About 46 percent of U.S. households wouldn’t pay 2011 federal income taxes because of deductions and exemptions, particularly breaks for low earners and the elderly, according to a report released last year by the Washington-based Tax Policy Center. Many of those people still pay other taxes, including the federal payroll tax and state and local levies, according the report.
The video emerged less than a week after Romney was criticized by Democrats and some Republicans for his remarks chastising the Obama administration’s handling of the attacks on U.S. diplomatic posts in Egypt and Libya. Romney was also faulted for a gaffe-plagued overseas trip in July, during which he upset the London leaders of the 2012 Summer Olympics by questioning their security arrangements.

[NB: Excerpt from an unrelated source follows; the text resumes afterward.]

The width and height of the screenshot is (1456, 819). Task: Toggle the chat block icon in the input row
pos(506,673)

A nationwide poll released Sept. 14 by CBS News and the New York Times showed Obama with a three-percentage-point edge among likely voters, and surveys in battleground states have shown him with larger margins.

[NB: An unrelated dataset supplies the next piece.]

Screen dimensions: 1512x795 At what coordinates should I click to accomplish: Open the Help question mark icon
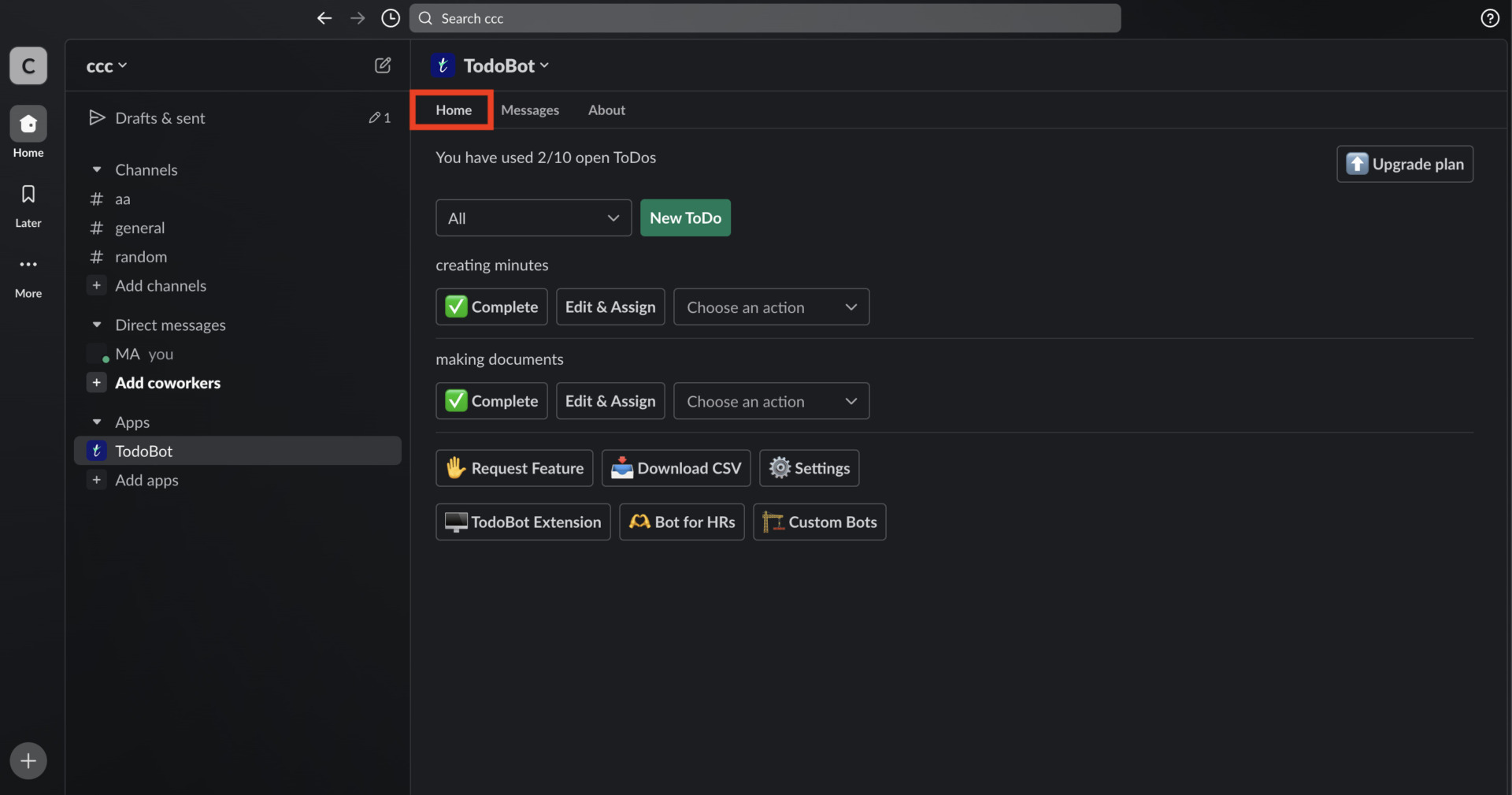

Senior Romney adviser Ed Gillespie told reporters on a conference call yesterday that “the timing is right at this moment to reinforce the specifics, more specifics, of the Romney plan for a stronger middle class.”
Gillespie called the change a “natural progression” after voters learned more about Romney’s biography during last month’s Republican National Convention in Tampa, Florida. He said the effort wouldn’t outline new policies and instead would seek to help voters better understand Romney’s plans through speeches, appearances by surrogates and paid advertising.
The shift in tactics came as the Romney campaign is dealing with a report in Politico on Sept. 16 that said his aides are divided over the leadership role and style of his chief strategist Stuart Stevens. Romney, in an interview yesterday with the Telemundo television network, said he has a “terrific campaign” and there will be “no changes” to his team.
Romney yesterday received his first classified national security briefing at a federal office building in Los Angeles. The practice is customary for presidential nominees. Obama received his first such briefing as the Democratic nominee at an FBI office in Chicago on Sept. 2, 2008.
In an effort to cut into Obama’s support among Hispanic voters, Romney told the U.S. Hispanic Chamber of Commerce convention in Los Angeles he’d help small businesses grow as well as pursue “permanent” immigration reform.
“Candidate Obama promised us a world of limitless hope,” Romney said. “What we got instead is a world where hope has painful limits -- limits that make it harder to start a business, to grow a business, or to find a job.”
In a recorded message aired at the Hispanic convention, Obama said the choice in the election “couldn’t be bigger,” as he suggested that an Arizona law cracking down on illegal immigrants could become a “model for the nation” with a federal government under Republican control.
Obama campaigned yesterday in Ohio, where he touted a trade complaint against China over auto-industry subsidies. The case accuses China of illegally subsidizing exports of automobiles and auto parts. It was the administration’s second complaint related to the auto industry since Obama began his re-election campaign.
Obama accused Romney of taking part in the shift of jobs from the U.S. to China when the private equity firm he led, Bain Capital LLC, took over companies.
The president also contrasted his plan to extend tax cuts only on incomes up to $250,000 with Romney’s call to also expand tax cuts on higher earnings.
Giving millionaires more tax cuts won’t bring more jobs to Ohio, Obama said in Columbus.
“You can only buy so many yachts,” he said.